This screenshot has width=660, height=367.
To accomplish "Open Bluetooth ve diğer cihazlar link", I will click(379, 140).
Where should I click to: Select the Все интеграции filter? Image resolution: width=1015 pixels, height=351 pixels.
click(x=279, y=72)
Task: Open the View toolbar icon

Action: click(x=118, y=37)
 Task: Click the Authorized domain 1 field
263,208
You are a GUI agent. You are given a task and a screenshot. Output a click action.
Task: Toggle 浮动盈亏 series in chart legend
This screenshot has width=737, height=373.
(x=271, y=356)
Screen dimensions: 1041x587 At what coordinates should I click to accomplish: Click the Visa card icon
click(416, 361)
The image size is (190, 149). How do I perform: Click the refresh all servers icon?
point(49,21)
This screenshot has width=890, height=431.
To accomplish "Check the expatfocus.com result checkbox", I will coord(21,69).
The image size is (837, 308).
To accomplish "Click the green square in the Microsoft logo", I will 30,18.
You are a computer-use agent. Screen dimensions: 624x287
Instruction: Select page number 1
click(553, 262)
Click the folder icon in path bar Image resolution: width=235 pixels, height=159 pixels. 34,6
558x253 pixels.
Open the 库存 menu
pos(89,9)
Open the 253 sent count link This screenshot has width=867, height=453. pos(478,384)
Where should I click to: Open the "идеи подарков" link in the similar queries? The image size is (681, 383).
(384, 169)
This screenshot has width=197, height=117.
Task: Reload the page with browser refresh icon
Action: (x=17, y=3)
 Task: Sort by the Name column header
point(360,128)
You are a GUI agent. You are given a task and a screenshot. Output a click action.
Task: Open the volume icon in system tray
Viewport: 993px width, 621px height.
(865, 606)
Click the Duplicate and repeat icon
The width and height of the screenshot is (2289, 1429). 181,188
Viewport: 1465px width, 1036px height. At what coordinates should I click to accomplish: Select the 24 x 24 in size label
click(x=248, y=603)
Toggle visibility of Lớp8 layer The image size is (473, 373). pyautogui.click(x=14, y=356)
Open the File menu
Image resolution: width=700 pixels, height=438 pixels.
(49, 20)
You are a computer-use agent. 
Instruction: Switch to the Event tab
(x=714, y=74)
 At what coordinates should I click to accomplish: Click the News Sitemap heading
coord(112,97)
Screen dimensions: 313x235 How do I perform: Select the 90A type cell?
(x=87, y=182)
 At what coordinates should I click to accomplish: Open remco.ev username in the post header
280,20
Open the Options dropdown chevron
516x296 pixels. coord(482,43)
________
### Your instructions
Please retype all of the material above line for line, keeping every character unchanged.

### Full solution
This screenshot has width=660, height=367.
To accomplish "Open Bluetooth ve diğer cihazlar link", I will click(379, 140).
Where should I click to: Select the Все интеграции filter? Image resolution: width=1015 pixels, height=351 pixels.
click(x=279, y=72)
Task: Open the View toolbar icon

Action: click(x=118, y=37)
 Task: Click the Authorized domain 1 field
263,208
You are a GUI agent. You are given a task and a screenshot. Output a click action.
Task: Toggle 浮动盈亏 series in chart legend
This screenshot has width=737, height=373.
(x=271, y=356)
Screen dimensions: 1041x587 At what coordinates should I click to accomplish: Click the Visa card icon
click(416, 361)
The image size is (190, 149). How do I perform: Click the refresh all servers icon?
point(49,21)
This screenshot has width=890, height=431.
To accomplish "Check the expatfocus.com result checkbox", I will coord(21,69).
The image size is (837, 308).
To accomplish "Click the green square in the Microsoft logo", I will 30,18.
You are a computer-use agent. Screen dimensions: 624x287
Instruction: Select page number 1
click(553, 262)
Click the folder icon in path bar Image resolution: width=235 pixels, height=159 pixels. 34,6
558x253 pixels.
Open the 库存 menu
pos(89,9)
Open the 253 sent count link This screenshot has width=867, height=453. pos(478,384)
Where should I click to: Open the "идеи подарков" link in the similar queries? The image size is (681, 383).
(384, 169)
This screenshot has width=197, height=117.
Task: Reload the page with browser refresh icon
Action: (x=17, y=3)
 Task: Sort by the Name column header
point(360,128)
You are a GUI agent. You are given a task and a screenshot. Output a click action.
Task: Open the volume icon in system tray
Viewport: 993px width, 621px height.
(865, 606)
Click the Duplicate and repeat icon
The width and height of the screenshot is (2289, 1429). 181,188
Viewport: 1465px width, 1036px height. At what coordinates should I click to accomplish: Select the 24 x 24 in size label
click(x=248, y=603)
Toggle visibility of Lớp8 layer The image size is (473, 373). pyautogui.click(x=14, y=356)
Open the File menu
Image resolution: width=700 pixels, height=438 pixels.
(49, 20)
You are a computer-use agent. 
Instruction: Switch to the Event tab
(x=714, y=74)
 At what coordinates should I click to accomplish: Click the News Sitemap heading
coord(112,97)
Screen dimensions: 313x235 How do I perform: Select the 90A type cell?
(x=87, y=182)
 At what coordinates should I click to accomplish: Open remco.ev username in the post header
280,20
Open the Options dropdown chevron
516x296 pixels. coord(482,43)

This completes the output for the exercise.